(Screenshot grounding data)
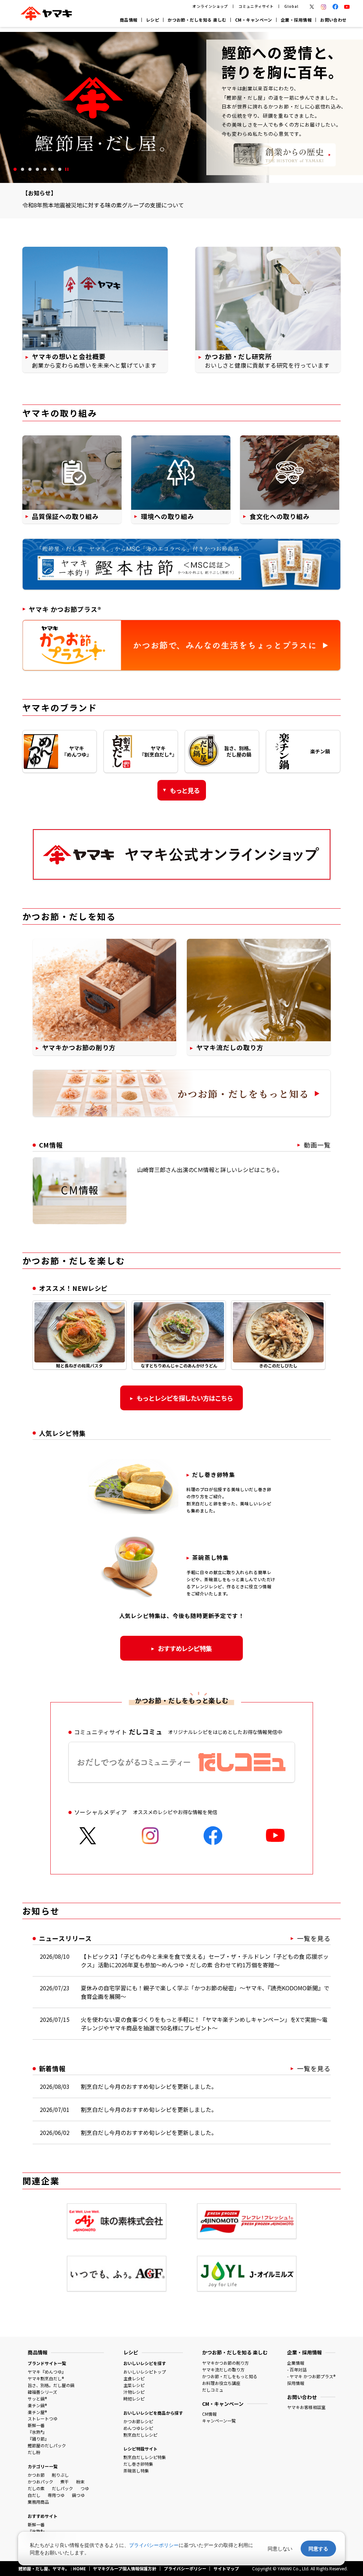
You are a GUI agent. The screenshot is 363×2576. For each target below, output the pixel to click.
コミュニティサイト (256, 6)
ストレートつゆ (42, 2418)
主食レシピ (134, 2378)
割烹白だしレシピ (140, 2435)
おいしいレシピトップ (144, 2372)
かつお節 (36, 2475)
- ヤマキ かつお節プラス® (311, 2376)
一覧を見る (314, 1938)
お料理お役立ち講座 (221, 2383)
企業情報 (295, 2363)
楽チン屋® (37, 2412)
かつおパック (40, 2482)
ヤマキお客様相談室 (306, 2407)
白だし (34, 2495)
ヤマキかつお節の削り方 (225, 2363)
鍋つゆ (78, 2495)
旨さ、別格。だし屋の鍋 (51, 2385)
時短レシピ (134, 2399)
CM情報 (209, 2414)
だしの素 (36, 2488)
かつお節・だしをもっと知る (229, 2376)
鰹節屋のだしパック (47, 2445)
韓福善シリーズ (42, 2392)
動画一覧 (317, 1144)
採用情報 (295, 2383)
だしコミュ (212, 2390)
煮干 (64, 2482)
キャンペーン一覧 (219, 2421)
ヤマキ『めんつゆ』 (47, 2372)
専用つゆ (56, 2495)
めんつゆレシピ (138, 2428)
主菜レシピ (134, 2385)
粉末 (80, 2482)
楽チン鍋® (37, 2405)
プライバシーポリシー (154, 2545)
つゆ (84, 2488)
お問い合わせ (333, 20)
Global (291, 6)
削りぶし (60, 2475)
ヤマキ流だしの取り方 (223, 2369)
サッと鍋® (37, 2399)
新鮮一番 (36, 2425)
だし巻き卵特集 (138, 2464)
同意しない (280, 2549)
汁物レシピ (134, 2392)
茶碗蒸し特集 (136, 2471)
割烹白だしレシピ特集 (144, 2457)
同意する (318, 2549)
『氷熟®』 (37, 2432)
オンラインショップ (210, 6)
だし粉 (34, 2452)
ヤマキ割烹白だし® (46, 2378)
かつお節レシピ (138, 2421)
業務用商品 (38, 2502)
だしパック (62, 2488)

WHAT IS NEEDED:
Take the records above and return, word for word, only the lines that fall from the line with "めんつゆレシピ (138, 2428)" to the line with "割烹白だしレシピ特集 (144, 2457)", both of them included.

REPLY TO THE TASK:
めんつゆレシピ (138, 2428)
主菜レシピ (134, 2385)
粉末 (80, 2482)
楽チン鍋® (37, 2405)
プライバシーポリシー (154, 2545)
つゆ (84, 2488)
お問い合わせ (333, 20)
Global (291, 6)
削りぶし (60, 2475)
ヤマキ流だしの取り方 (223, 2369)
サッと鍋® (37, 2399)
新鮮一番 (36, 2425)
だし巻き卵特集 (138, 2464)
同意しない (280, 2549)
汁物レシピ (134, 2392)
茶碗蒸し特集 (136, 2471)
割烹白だしレシピ特集 (144, 2457)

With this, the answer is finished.